** RECORDS PROVIDED follows **

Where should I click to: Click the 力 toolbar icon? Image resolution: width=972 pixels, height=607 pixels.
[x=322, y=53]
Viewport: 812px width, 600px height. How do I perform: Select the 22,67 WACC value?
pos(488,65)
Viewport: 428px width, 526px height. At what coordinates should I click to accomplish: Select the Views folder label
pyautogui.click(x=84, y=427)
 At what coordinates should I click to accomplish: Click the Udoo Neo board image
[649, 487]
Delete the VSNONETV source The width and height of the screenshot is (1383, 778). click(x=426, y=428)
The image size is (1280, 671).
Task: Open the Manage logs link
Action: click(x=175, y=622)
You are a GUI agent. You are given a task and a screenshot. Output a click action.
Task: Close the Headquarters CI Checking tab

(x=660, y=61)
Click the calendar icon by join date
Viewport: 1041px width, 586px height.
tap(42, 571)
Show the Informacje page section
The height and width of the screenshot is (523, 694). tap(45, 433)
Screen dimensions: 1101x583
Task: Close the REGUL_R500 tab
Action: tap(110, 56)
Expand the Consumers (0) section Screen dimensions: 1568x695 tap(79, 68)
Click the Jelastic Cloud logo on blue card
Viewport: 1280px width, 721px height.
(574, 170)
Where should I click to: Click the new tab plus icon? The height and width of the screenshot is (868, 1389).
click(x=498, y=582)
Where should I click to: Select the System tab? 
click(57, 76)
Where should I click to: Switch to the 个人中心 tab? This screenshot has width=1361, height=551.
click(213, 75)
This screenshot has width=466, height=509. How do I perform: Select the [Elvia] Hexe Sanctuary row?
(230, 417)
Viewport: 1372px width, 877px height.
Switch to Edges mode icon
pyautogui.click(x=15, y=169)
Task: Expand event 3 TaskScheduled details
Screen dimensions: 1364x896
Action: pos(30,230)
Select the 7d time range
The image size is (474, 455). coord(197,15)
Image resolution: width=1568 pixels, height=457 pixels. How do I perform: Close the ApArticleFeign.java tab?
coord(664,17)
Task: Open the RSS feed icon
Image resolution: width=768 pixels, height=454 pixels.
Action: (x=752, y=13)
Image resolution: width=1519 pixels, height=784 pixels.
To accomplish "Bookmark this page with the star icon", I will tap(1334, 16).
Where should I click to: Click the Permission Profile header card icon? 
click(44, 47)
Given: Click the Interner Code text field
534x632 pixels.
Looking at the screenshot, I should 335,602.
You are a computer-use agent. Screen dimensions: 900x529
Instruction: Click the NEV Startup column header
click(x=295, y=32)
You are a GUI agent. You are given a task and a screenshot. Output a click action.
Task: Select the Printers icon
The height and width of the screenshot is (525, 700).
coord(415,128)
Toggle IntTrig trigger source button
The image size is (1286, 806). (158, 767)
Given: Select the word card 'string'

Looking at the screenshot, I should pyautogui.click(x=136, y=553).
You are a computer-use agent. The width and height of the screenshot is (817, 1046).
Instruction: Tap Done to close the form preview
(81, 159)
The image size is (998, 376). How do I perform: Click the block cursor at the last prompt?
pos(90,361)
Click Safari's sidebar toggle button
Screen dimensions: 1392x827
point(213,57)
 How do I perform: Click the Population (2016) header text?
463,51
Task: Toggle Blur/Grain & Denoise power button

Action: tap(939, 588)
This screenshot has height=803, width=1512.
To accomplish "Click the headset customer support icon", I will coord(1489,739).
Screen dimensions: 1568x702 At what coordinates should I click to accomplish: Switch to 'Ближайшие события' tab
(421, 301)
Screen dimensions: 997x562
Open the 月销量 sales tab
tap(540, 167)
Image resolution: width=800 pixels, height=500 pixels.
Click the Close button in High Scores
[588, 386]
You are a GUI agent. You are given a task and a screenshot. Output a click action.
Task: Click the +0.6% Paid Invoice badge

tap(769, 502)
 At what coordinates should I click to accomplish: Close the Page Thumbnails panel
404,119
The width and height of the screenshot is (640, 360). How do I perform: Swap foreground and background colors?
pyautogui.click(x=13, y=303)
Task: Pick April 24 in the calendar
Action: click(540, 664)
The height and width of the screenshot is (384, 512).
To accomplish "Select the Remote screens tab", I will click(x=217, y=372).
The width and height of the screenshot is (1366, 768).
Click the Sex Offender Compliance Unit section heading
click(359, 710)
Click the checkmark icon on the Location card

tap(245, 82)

** End of RECORDS PROVIDED **

[TASK PROMPT]:
Each entry above needs to be retyped exactly as it appears.

[RESULT OF THIS EXERCISE]:
Where should I click to: Click the 力 toolbar icon? Image resolution: width=972 pixels, height=607 pixels.
[x=322, y=53]
Viewport: 812px width, 600px height. How do I perform: Select the 22,67 WACC value?
pos(488,65)
Viewport: 428px width, 526px height. At what coordinates should I click to accomplish: Select the Views folder label
pyautogui.click(x=84, y=427)
 At what coordinates should I click to accomplish: Click the Udoo Neo board image
[649, 487]
Delete the VSNONETV source The width and height of the screenshot is (1383, 778). click(x=426, y=428)
The image size is (1280, 671).
Task: Open the Manage logs link
Action: click(x=175, y=622)
You are a GUI agent. You are given a task and a screenshot. Output a click action.
Task: Close the Headquarters CI Checking tab

(x=660, y=61)
Click the calendar icon by join date
Viewport: 1041px width, 586px height.
tap(42, 571)
Show the Informacje page section
The height and width of the screenshot is (523, 694). tap(45, 433)
Screen dimensions: 1101x583
Task: Close the REGUL_R500 tab
Action: tap(110, 56)
Expand the Consumers (0) section Screen dimensions: 1568x695 tap(79, 68)
Click the Jelastic Cloud logo on blue card
Viewport: 1280px width, 721px height.
(574, 170)
Where should I click to: Click the new tab plus icon? The height and width of the screenshot is (868, 1389).
click(x=498, y=582)
Where should I click to: Select the System tab? 
click(57, 76)
Where should I click to: Switch to the 个人中心 tab? This screenshot has width=1361, height=551.
click(213, 75)
This screenshot has width=466, height=509. How do I perform: Select the [Elvia] Hexe Sanctuary row?
(230, 417)
Viewport: 1372px width, 877px height.
Switch to Edges mode icon
pyautogui.click(x=15, y=169)
Task: Expand event 3 TaskScheduled details
Screen dimensions: 1364x896
Action: pos(30,230)
Select the 7d time range
The image size is (474, 455). coord(197,15)
Image resolution: width=1568 pixels, height=457 pixels. How do I perform: Close the ApArticleFeign.java tab?
coord(664,17)
Task: Open the RSS feed icon
Image resolution: width=768 pixels, height=454 pixels.
Action: (x=752, y=13)
Image resolution: width=1519 pixels, height=784 pixels.
To accomplish "Bookmark this page with the star icon", I will tap(1334, 16).
Where should I click to: Click the Permission Profile header card icon? 
click(44, 47)
Given: Click the Interner Code text field
534x632 pixels.
Looking at the screenshot, I should 335,602.
You are a computer-use agent. Screen dimensions: 900x529
Instruction: Click the NEV Startup column header
click(x=295, y=32)
You are a GUI agent. You are given a task and a screenshot. Output a click action.
Task: Select the Printers icon
The height and width of the screenshot is (525, 700).
coord(415,128)
Toggle IntTrig trigger source button
The image size is (1286, 806). (158, 767)
Given: Select the word card 'string'

Looking at the screenshot, I should pyautogui.click(x=136, y=553).
You are a computer-use agent. The width and height of the screenshot is (817, 1046).
Instruction: Tap Done to close the form preview
(81, 159)
The image size is (998, 376). How do I perform: Click the block cursor at the last prompt?
pos(90,361)
Click Safari's sidebar toggle button
Screen dimensions: 1392x827
point(213,57)
 How do I perform: Click the Population (2016) header text?
463,51
Task: Toggle Blur/Grain & Denoise power button

Action: tap(939, 588)
This screenshot has height=803, width=1512.
To accomplish "Click the headset customer support icon", I will coord(1489,739).
Screen dimensions: 1568x702 At what coordinates should I click to accomplish: Switch to 'Ближайшие события' tab
(421, 301)
Screen dimensions: 997x562
Open the 月销量 sales tab
tap(540, 167)
Image resolution: width=800 pixels, height=500 pixels.
Click the Close button in High Scores
[588, 386]
You are a GUI agent. You are given a task and a screenshot. Output a click action.
Task: Click the +0.6% Paid Invoice badge

tap(769, 502)
 At what coordinates should I click to accomplish: Close the Page Thumbnails panel
404,119
The width and height of the screenshot is (640, 360). How do I perform: Swap foreground and background colors?
pyautogui.click(x=13, y=303)
Task: Pick April 24 in the calendar
Action: click(540, 664)
The height and width of the screenshot is (384, 512).
To accomplish "Select the Remote screens tab", I will click(x=217, y=372).
The width and height of the screenshot is (1366, 768).
Click the Sex Offender Compliance Unit section heading
click(359, 710)
Click the checkmark icon on the Location card

tap(245, 82)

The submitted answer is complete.